● **Requirement**
Render the data as a JSON list of strings, one string per line and no blank lines, starting at the line that contains "Image resolution: width=1500" and ending after the line that contains "Action: click(779, 905)".

● **Data rows**
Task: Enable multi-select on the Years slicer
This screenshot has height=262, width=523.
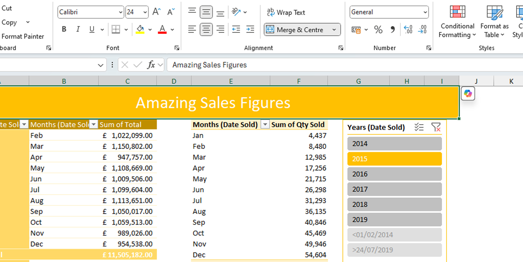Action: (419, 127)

* * *

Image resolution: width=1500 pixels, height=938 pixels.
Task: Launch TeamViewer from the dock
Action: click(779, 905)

● **Solution to the problem**
[
  "Image resolution: width=1500 pixels, height=938 pixels.",
  "Task: Launch TeamViewer from the dock",
  "Action: click(779, 905)"
]